C'est le premier livre que je me suis acheté. Le Brel de chez Seghers. Le courtier qui me le propose aujourd'hui à 5 euros ne sait pas qu'il ravive la flamme du poète inconnu que j'étais dans la salle d'études des internes du Lycée d'une petite ville de province. Collection Poètes d'aujourd'hui. Numéro 119. Année 1964. Dans ma vie, j'ai bien dû en acheter quatre ou cinq exemplaires de ce Seghers-là. Prêtés à chaque fois à des amis, des copains, des camarades, mais jamais rendus. Jamais revus. Poète, le terme ne plaisait pas à Brel. Jacques Brel ne se sentait pas poète. N'aimait pas être qualifié de "poète". Chanteur, oui. Poète, non. Il s'en est expliqué à plusieurs reprises tout au long de son parcours de chanteur. "Le poème est fait pour être lu et relu. Un poème n'a pas besoin d'avoir une musique. Il se suffit à lui-même. Moi je ne peux pas écrire de poèmes, je ne sais pas trouver la sonorité poétique. J'ai besoin d'une note de musique pour faire sonner les mots."
Brassens et Ferré pourtant mettront en musique Villon, Paul Fort, Musset, pour le premier, Baudelaire, Verlaine et Rimbaud pour le second. Et aussi Aragon. En 1973, dans la "radioscopie" que Jacques Chancel lui consacre, Brel accepte de reconnaitre que sur les 440 chansons qu'il a alors écrites, il y en a peut-être trois qui peuvent être lues. En particulier Le Plat Pays.
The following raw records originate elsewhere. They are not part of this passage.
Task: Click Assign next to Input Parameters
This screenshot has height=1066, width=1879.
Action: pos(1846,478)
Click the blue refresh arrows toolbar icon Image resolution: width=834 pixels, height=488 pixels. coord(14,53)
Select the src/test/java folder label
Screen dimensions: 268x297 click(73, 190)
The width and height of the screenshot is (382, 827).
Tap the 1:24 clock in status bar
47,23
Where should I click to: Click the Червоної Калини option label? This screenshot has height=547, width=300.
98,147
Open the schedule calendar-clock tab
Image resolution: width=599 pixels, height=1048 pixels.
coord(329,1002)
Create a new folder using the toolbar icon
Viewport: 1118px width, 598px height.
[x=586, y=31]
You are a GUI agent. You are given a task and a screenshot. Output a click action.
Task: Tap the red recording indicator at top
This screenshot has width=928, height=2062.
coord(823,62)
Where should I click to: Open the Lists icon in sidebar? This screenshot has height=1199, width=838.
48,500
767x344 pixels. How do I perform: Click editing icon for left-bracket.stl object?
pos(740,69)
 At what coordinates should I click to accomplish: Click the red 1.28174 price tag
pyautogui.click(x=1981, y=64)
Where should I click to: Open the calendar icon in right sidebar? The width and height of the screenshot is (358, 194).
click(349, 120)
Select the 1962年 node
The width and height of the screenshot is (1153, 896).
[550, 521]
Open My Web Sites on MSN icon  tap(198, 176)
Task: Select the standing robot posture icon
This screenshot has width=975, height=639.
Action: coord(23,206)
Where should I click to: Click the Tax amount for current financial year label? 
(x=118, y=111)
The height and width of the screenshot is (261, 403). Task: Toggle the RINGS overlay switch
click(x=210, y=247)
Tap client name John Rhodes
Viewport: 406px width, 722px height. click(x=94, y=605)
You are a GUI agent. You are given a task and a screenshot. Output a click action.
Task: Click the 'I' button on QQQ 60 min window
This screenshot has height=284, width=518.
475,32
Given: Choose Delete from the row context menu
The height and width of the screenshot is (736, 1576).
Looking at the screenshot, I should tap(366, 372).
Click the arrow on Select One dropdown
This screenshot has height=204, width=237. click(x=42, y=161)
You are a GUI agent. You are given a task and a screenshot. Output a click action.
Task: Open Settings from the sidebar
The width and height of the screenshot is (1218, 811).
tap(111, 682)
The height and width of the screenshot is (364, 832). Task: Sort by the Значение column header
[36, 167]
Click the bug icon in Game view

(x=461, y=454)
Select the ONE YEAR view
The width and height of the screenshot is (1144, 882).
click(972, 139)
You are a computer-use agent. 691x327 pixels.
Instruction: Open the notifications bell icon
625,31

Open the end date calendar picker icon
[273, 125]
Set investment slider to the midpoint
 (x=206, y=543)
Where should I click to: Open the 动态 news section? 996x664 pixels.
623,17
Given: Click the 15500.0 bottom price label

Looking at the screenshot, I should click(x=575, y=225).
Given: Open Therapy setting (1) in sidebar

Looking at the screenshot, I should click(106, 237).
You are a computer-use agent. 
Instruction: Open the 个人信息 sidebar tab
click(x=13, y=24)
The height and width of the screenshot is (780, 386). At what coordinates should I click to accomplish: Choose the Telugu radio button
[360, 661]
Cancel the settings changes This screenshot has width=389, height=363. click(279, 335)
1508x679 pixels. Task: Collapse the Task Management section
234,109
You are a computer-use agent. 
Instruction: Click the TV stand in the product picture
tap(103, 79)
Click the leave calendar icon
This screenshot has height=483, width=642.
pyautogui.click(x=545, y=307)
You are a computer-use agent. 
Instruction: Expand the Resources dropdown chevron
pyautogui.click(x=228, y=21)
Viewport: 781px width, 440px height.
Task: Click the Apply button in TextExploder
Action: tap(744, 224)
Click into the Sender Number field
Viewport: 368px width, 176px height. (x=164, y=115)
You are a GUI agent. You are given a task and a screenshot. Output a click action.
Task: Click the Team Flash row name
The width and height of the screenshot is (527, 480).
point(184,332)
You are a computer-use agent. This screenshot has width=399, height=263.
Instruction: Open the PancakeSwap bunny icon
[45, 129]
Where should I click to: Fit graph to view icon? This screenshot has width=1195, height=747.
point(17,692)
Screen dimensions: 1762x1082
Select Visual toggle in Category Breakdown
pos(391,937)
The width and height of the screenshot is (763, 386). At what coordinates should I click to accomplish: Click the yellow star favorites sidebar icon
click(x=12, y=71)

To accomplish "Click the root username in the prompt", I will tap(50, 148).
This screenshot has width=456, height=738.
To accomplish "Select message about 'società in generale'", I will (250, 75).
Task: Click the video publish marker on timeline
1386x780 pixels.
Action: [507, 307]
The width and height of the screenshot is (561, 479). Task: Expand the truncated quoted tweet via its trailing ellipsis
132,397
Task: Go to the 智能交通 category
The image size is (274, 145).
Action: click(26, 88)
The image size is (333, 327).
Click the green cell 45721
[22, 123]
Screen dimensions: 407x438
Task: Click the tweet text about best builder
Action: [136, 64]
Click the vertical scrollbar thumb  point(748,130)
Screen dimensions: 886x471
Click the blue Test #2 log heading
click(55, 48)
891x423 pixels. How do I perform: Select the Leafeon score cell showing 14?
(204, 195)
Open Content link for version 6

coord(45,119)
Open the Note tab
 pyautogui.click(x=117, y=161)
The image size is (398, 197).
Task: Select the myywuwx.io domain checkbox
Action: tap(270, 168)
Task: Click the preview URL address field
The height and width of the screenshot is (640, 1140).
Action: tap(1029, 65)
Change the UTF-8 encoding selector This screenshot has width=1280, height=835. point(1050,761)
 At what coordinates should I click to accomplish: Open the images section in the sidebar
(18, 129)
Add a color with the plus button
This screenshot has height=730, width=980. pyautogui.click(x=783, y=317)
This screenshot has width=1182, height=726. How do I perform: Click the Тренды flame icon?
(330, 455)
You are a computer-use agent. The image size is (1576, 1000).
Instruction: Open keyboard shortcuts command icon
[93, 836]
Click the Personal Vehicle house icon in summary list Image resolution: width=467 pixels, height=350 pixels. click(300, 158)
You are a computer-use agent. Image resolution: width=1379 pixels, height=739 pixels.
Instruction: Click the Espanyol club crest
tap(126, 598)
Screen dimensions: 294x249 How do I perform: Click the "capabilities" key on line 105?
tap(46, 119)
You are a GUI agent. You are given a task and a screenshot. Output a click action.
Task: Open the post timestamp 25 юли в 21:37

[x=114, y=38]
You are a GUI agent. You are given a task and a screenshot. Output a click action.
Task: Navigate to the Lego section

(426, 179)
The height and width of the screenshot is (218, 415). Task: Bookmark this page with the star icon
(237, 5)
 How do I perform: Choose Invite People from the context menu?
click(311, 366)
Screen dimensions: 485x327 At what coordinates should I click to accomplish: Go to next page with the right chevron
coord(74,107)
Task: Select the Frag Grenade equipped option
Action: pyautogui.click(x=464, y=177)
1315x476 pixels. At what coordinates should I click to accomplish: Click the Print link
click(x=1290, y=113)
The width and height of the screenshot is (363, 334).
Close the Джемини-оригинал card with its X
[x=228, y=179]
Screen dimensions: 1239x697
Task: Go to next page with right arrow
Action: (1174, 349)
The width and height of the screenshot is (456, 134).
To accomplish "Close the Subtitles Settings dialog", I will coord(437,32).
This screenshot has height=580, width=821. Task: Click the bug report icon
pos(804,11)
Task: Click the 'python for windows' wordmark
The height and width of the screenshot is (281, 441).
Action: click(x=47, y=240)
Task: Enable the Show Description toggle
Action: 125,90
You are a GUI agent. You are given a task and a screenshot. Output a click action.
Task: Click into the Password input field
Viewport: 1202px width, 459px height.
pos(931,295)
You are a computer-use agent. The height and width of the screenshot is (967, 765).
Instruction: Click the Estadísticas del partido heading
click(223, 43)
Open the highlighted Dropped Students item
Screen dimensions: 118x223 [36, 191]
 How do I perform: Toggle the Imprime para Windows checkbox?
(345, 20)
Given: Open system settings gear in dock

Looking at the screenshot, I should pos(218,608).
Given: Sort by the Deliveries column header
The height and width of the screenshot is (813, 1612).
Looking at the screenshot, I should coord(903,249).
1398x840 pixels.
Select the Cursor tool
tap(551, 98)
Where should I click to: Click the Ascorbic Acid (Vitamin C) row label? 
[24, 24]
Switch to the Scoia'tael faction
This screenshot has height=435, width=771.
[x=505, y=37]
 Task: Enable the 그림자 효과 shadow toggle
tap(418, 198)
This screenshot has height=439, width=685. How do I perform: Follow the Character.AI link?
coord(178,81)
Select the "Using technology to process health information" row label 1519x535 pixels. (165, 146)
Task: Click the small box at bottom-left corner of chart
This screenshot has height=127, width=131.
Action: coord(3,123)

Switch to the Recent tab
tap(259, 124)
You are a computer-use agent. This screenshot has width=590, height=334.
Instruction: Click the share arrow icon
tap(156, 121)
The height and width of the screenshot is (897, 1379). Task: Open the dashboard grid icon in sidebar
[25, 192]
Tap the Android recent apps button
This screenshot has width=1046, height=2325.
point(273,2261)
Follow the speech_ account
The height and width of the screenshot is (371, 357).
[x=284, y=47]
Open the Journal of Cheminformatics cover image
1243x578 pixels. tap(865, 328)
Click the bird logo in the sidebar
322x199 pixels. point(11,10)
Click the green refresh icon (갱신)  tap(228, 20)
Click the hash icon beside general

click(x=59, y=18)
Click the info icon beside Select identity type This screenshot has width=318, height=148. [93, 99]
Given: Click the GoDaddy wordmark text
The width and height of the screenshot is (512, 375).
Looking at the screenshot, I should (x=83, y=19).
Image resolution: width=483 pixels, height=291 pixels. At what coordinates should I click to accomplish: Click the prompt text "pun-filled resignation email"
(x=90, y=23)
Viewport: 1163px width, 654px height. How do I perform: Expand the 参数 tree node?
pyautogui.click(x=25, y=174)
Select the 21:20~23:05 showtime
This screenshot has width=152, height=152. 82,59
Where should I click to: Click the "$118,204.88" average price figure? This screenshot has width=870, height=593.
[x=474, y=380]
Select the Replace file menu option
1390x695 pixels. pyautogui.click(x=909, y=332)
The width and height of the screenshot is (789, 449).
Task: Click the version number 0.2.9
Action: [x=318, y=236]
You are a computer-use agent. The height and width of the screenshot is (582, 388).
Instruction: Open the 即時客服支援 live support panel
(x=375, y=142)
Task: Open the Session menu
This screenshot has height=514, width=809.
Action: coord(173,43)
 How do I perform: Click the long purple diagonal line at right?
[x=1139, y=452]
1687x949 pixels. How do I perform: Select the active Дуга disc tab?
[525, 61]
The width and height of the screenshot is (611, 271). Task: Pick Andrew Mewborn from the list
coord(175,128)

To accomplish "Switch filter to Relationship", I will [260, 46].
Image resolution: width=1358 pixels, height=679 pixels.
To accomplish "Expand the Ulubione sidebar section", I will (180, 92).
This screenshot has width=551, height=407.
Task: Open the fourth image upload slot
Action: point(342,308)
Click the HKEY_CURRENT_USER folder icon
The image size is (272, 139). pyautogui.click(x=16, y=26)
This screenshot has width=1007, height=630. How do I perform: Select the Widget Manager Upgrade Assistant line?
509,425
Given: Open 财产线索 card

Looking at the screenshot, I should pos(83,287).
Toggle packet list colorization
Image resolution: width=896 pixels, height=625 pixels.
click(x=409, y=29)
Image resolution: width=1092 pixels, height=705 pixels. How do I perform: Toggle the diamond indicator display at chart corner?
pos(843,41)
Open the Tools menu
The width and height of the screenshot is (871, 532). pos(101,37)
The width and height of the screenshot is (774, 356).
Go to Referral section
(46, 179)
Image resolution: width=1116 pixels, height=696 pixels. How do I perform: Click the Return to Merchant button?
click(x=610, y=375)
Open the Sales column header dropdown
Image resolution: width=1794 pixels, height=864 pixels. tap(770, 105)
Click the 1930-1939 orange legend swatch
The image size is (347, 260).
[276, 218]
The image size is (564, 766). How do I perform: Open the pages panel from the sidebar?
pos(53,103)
Davantage un poème qu'une chanson, concédera Brel au grand Chancel.
De Brel, je garde toujours en mémoire, et au fond du coeur, cette incroyable définition du lyrisme, lue dans une interview d'un hebdo dont j'ai oublié le nom : "Le lyrisme, c'est chanter tellement fort que si les gens voient pas vot' coeur, ils voient vos dents !"
Poète ou pas, je me suis dit alors -j'avais 15 ans- ce type est épatant.